Across numerous industries, companies are struggling to implement the AI tools that have been built today, perhaps because they are not comfortable using AI for critical functions, or they do not know how best to use it. The early reception of Microsoft’s Copilot, an AI agent for enterprises, has not been good, with companies and even insiders at Microsoft complaining it is lackluster and not worth the cost. Microsoft and Google have begun incorporating AI chatbots into their standard enterprise subscriptions rather than trying to charge extra, essentially forcing them on users following low adoption.

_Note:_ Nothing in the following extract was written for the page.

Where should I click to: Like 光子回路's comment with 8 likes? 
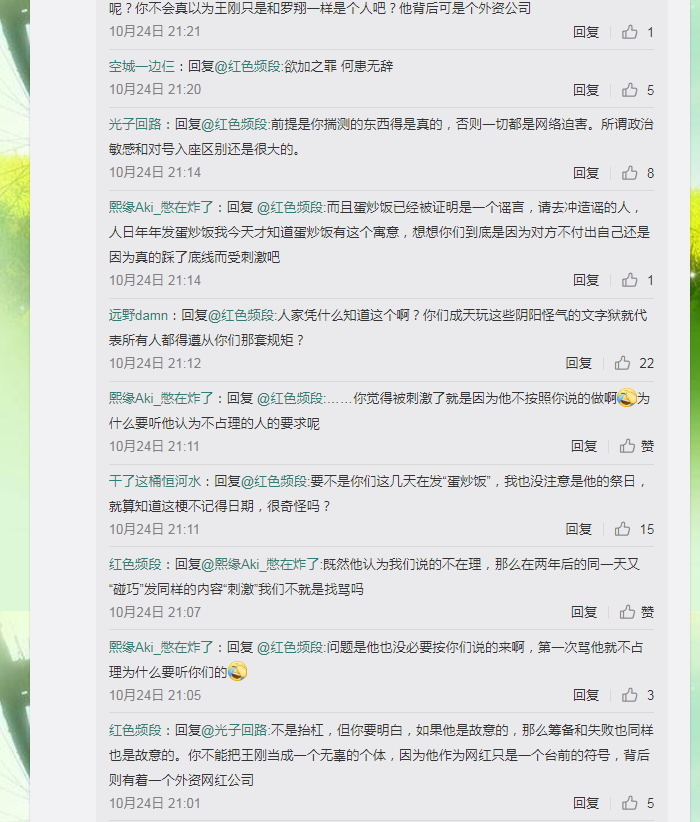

Klarna, the buy-now-pay-later company, garnered a lot of attention after its CEO said last year it would replace most of its customer support representatives with AI chatbots. The CEO recently walked that claim back, as reports found that Klarna had essentially just replaced a basic phone tree system with AI, which is not revolutionary and likely resulted in many customers quitting chats out of frustration. Many banks tried replacing their L1 customer support with bots in the past to bad results.
We just had an epiphany: in a world of AI nothing will be as valuable as humans!
Ok you can laugh at us for realizing it so late, but we are going to kick off work to allow Klarna to become the best at offering a human to speak to!!!
So excited about this, more to come!
— Sebastian Siemiatkowski (@klarnaseb) February 14, 2025
The AI industry continues to look for the ultimate unlock that will make AI truly “intelligent” and useful for a broad range of tasks, like adding bots that can navigate a computer. But language models can fundamentally be described as supercharged autocomplete tools, prone to returning incorrect information because they are skilled at creating a facsimile of a human-written sentence—something that looks good—but chabots are not doing any actual thinking. Various methods like test-time thinking have been deployed to try and improve the accuracy and performance of chatbots and make them more closely mimic humans. But the nature of chatbots to answer questions confidently even when they do not know the truth remains a problem that results in users spending significant time just fact-checking the results. Or worse, simply accepting what they return as fact and making decisions based on it.
In that sense, Nadella is trying to slap tech executives awake and tell them to cut out the hype. AI safety is somewhat of a concern—the models can be abused to create deepfakes or mass spam—but it exaggerates how powerful these systems are. Eventually, push will come to shove and the tech industry will have to show that the world is willing to put down real money to use all these tools they are building. Right now, the use cases, like feeding product manuals into models to help customers search them faster, are marginal. Bank of America issued a report in late 2024 warning that AI remains in its early stages and is following the trajectory of the internet in the 1990s, implying there will be a correction similar to what occurred in the dot-com boom. Nadella echoed similar concerns of a washout coming.
A lot of tech-savvy people on X are using chatbots all the time, but X is an echo chamber, and that usage is not reflected in the real world. ChatGPT claims more than 400 million active users, but that includes consumers on the free tier, who do not have the same mission-critical needs of businesses. Eventually, the check will come due.